1. Track your stress levels.
The first step to recovering from burnout is to acknowledge that something in your work life needs to change. Once you start to recognize this, try keeping a journal to track stress levels and identify your stress triggers.
As you are tracking your stress and emotions, describe the stressful events you face during the day. These may include traffic, work deadlines, family dynamics, or child care responsibilities. Because it’s important to understand what type of stress affects you most, keep track of your reactions throughout the day. As you do, you will start to see patterns.
2. Uncover your stress triggers.
Most of the stress we feel is caused by a specific trigger. To start the process of recovering from the burnout caused by stress, it’s important to understand the initial causes. Pay attention to situations, people, or deadlines that seem to always cause your stress levels to rise.
Consider times of day you feel most stressed and what is happening at those times.
When you start to feel stress causing exhaustion or anxiety in your calmest moments, you can be sure you are starting to feel the effects of burnout. It is important to understand why this is happening. Think back to when your life was a little bit easier. Have you always been so busy that taking a break wasn’t an option?
When you uncover these triggers, it becomes easier to take steps to prepare for them or avoid them.
3. Seek the help of a professional.
Burnout is a condition that you can recover from. A professional can help reverse the feeling of burnout by teaching you how to recognize your triggers and better manage your stress.
4. Start a daily journal.
Using a journal gives you an outlet to release your thoughts, feelings, and behaviors.

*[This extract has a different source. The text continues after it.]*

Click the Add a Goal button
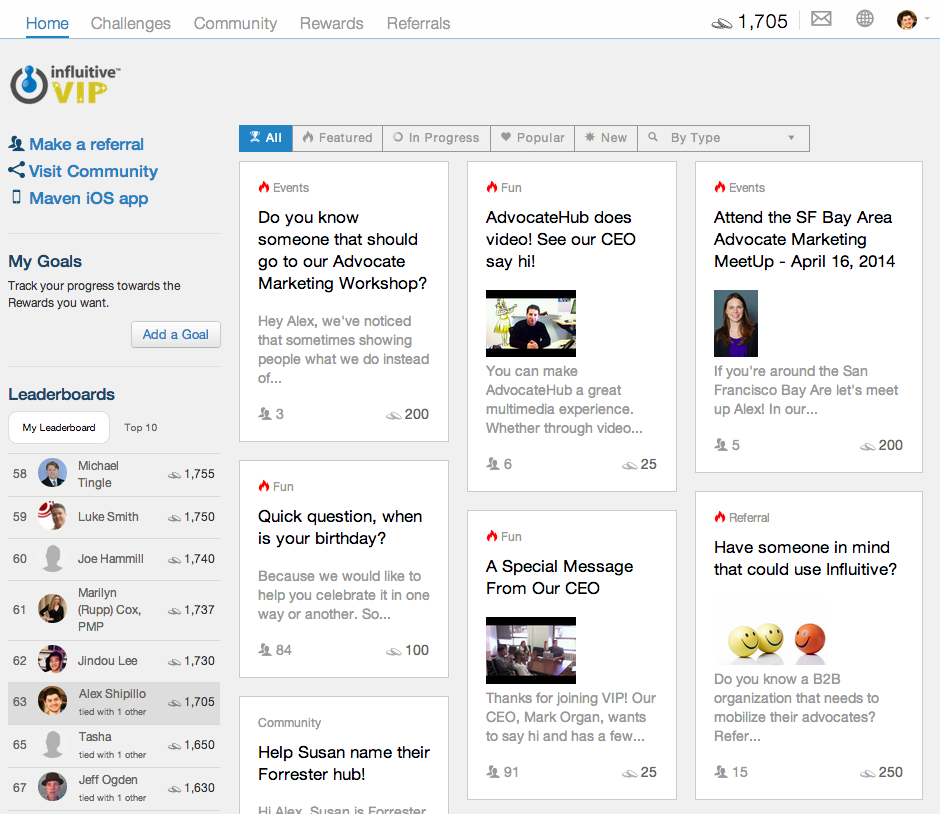940x814 pixels. [175, 334]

Journaling has been shown to help you work through problems and recognize patterns.
Although it may feel forced at first, journaling can provide help and support in the long run. Journaling works to help you deal with stress by helping you better understand patterns and triggers.
This understanding will help you develop stress management techniques for the future.
5. Make exercise a regular aspect of your routine.
Exercise can be a way to clear your head and relax. It is important to note that starting a new exercise routine can be difficult while the burnout is affecting you, so you will need to ease into exercise slowly.
Allow yourself to start with a few minutes of walking or stretching. Gradually work your way up to more exercise as you feel more empowered to take on new challenges.
Exercise can help you feel energized and this will help with relieving stress.
When you’re facing burnout, the more you care for yourself, the better you'll feel. This will make recovery a quicker and more rewarding process.